マーケティングや営業活動において顧客に発するメッセージをAI(人工知能)で作成する際に、そのメッセージに内在する偏見や差別を検知する機能を、米Pegasystemsが同社のCRM(顧客関係管理)サービスに追加した。無用な顧客との関係悪化を低減できるという。2020年5月19日(現地時間)に発表した。

 米Pegasystemsが発表した「Ethical Bias Check」は、種々の顧客チャネルにおいてAI(人工知能)が対顧客向けに生成するメッセージを対象に、差別的と判断される可能性があるものを顧客に届く前に検知し通知するサービス。同社製CRM(顧客関係管理)サービス「Pega Customer Decision Hub」の追加機能として提供する。

 Customer Decision HubはAIを搭載し、Webで見込み顧客に配信するコンテンツであるマーケティングオファーや、メールで送信する各種の販促メッセージや推奨などのコンテンツを生成できる。

 しかし、AIの学習によっては、AIモデルの判断に影響を及ぼし、年齢や性別などに起因する企業が意図しないバイアス(偏見や差別)が発生する可能性がある。Ethical Bias Checkは、そうしたバイアスの発生を低減し、顧客との関係性を改善し、顧客に提供できる生涯価値を高められるようにする。

 意図しないバイアスの検出では、事前に予測分析を実行し、戦略を実行した結果をシミュレーションする。シミュレーションは全チャネルのエンゲージメント戦略全体を対象に一括で実施する。またバイアスを持つコンテンツが作成される理由と、その場所については詳細なバイアス検出レポートを提供する。

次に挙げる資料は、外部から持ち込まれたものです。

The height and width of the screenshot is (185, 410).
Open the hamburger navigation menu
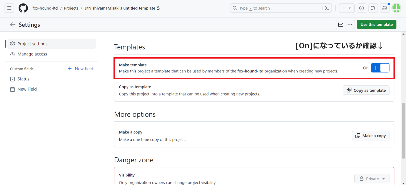tap(9, 8)
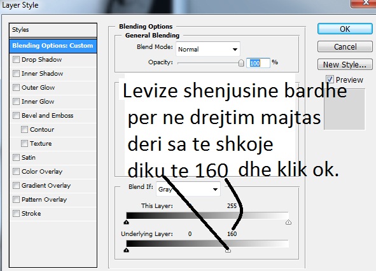
Task: Select Blending Options: Custom entry
Action: 53,46
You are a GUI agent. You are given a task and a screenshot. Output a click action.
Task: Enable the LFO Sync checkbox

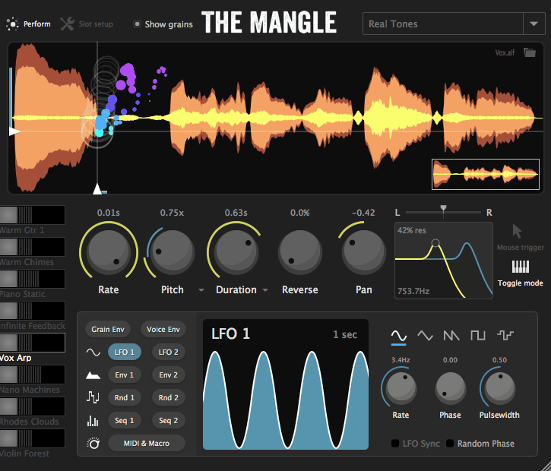(396, 444)
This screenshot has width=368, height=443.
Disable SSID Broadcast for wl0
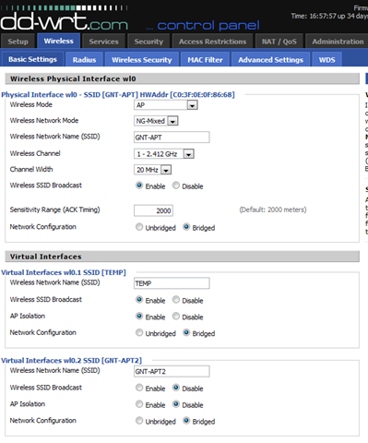pos(176,186)
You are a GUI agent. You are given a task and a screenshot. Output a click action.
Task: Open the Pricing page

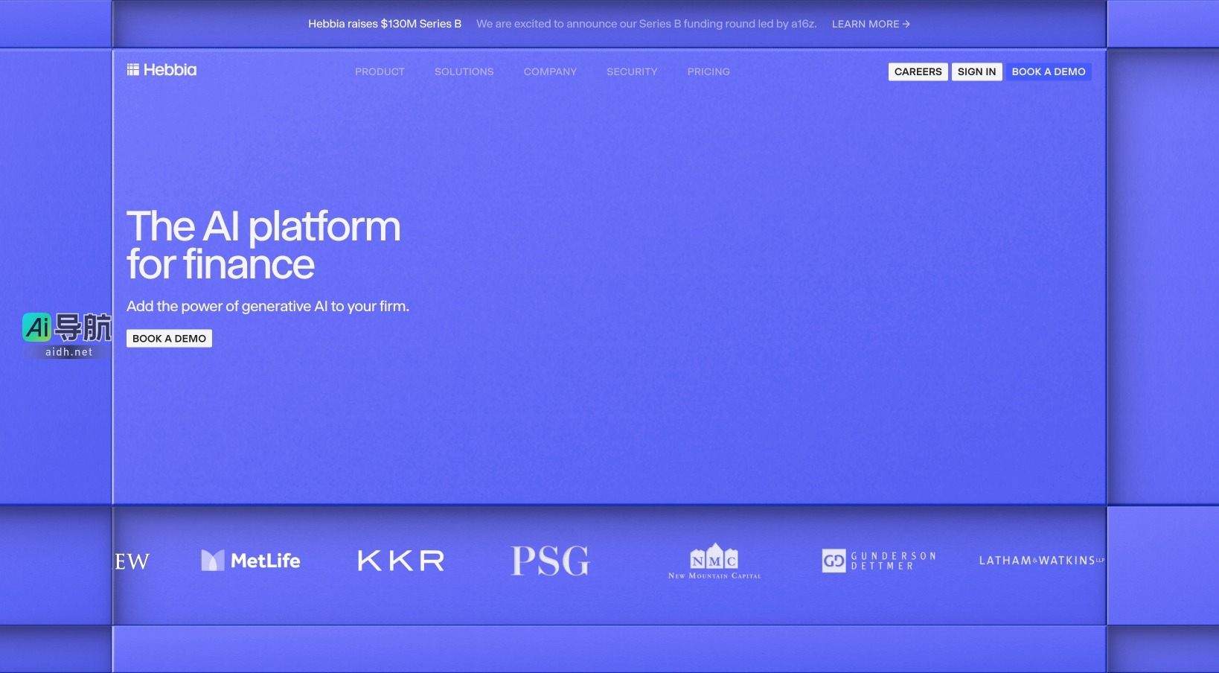pyautogui.click(x=708, y=71)
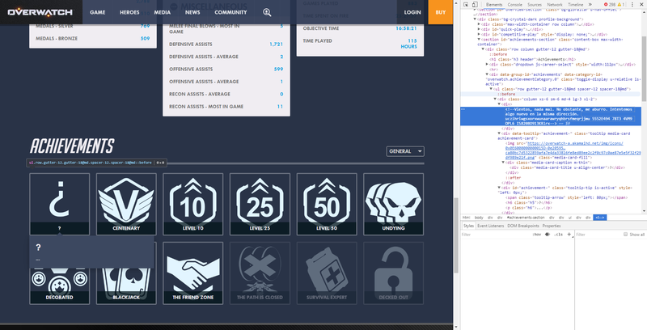Click the search magnifier in site header
The image size is (647, 330).
pos(268,13)
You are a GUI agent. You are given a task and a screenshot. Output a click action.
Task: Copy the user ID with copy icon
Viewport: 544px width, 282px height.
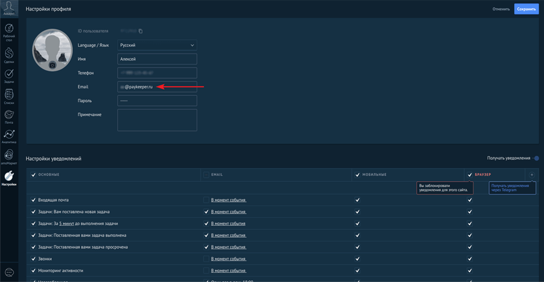pyautogui.click(x=141, y=31)
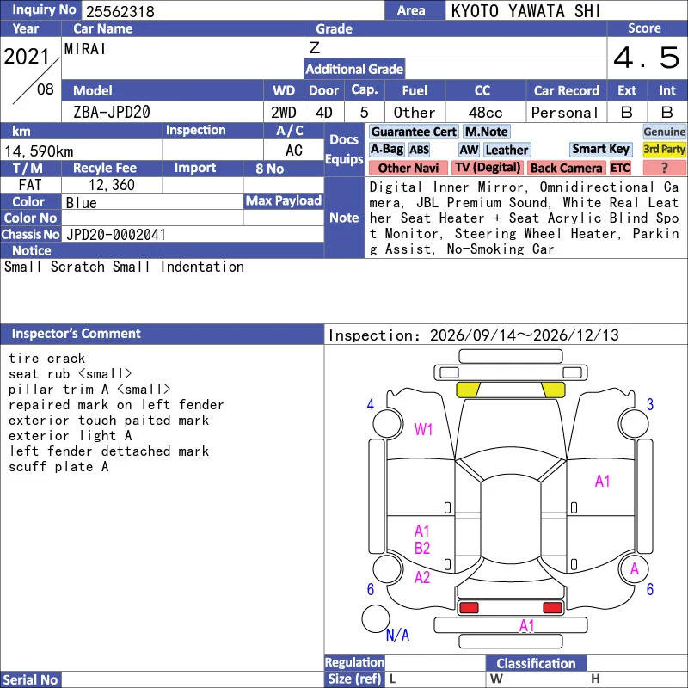Toggle the TV (Degital) tag
The height and width of the screenshot is (688, 688).
[x=487, y=168]
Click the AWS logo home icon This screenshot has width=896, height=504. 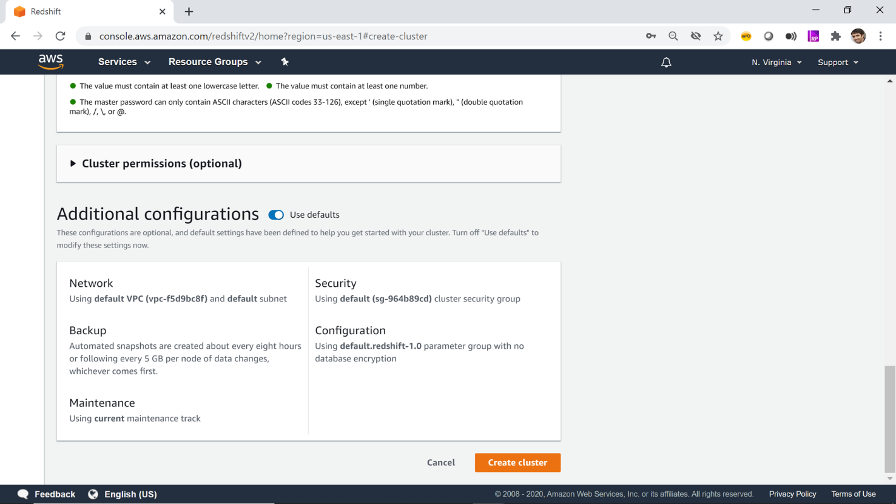51,62
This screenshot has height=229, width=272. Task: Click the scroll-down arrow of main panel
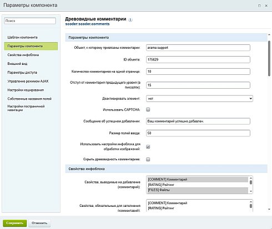(x=269, y=209)
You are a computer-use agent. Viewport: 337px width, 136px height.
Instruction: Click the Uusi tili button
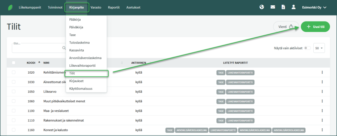click(315, 27)
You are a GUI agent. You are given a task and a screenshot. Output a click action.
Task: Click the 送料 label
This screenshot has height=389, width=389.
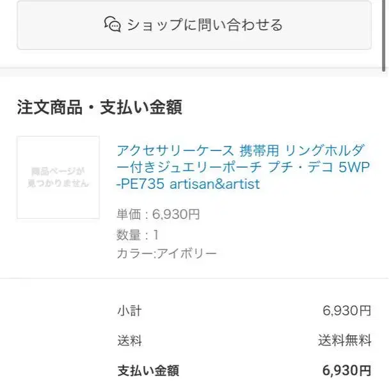tap(129, 340)
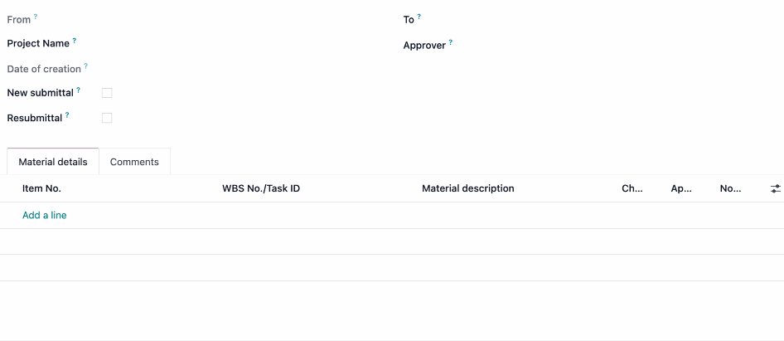Click Add a line link

45,216
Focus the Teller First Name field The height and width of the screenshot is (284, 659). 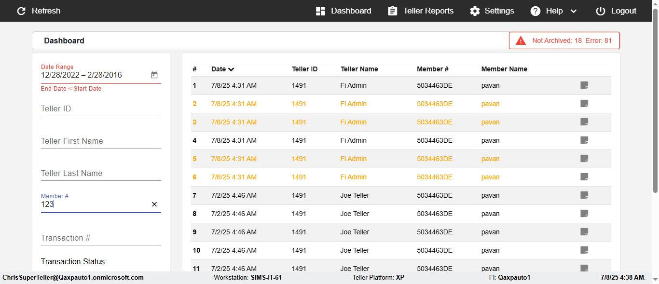101,141
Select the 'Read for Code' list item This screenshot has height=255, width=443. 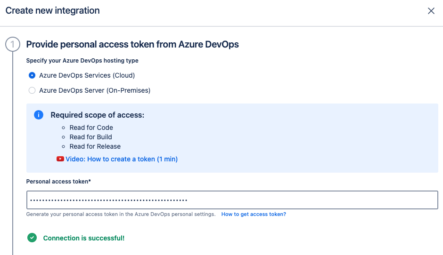(91, 128)
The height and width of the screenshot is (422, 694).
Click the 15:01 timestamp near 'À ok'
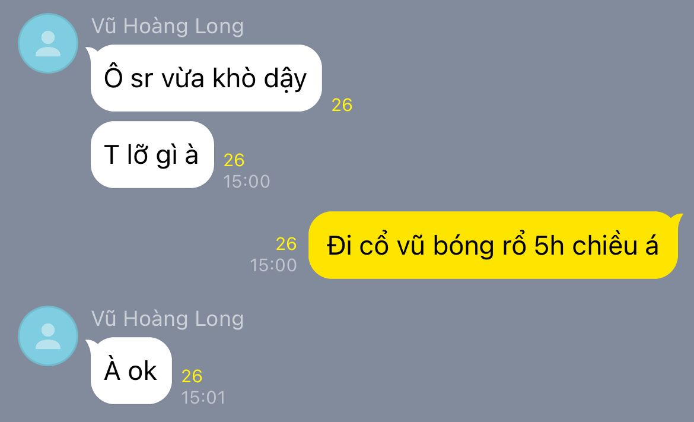203,398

 企業は、年齢や性別など、バイアスを引き起こす可能性のある要素に対する許容範囲となる、しきい値を設定できる(図1)。

図1:「Ethical Bias Check」におけるバイアスしきい値の設定画面の例

 たとえば、医療機関が関連するメディケアサービスに関する情報を配信し、主に高齢者に接触した場合では、年齢層が偏った結果が正当化されるシナリオを考慮し、しきい値を調整する。またエンゲージメント戦略を実行した後の結果を最適化するために、しきい値を拡大/縮小することもできる。

 戦略実行の結果をシミュレーションする際にも、バイアステストが実施できる。シミュレーション結果に基づき戦略が調整され、新しいコンテンツが作成された後も継続してバイアスの発生を防止できるとしている。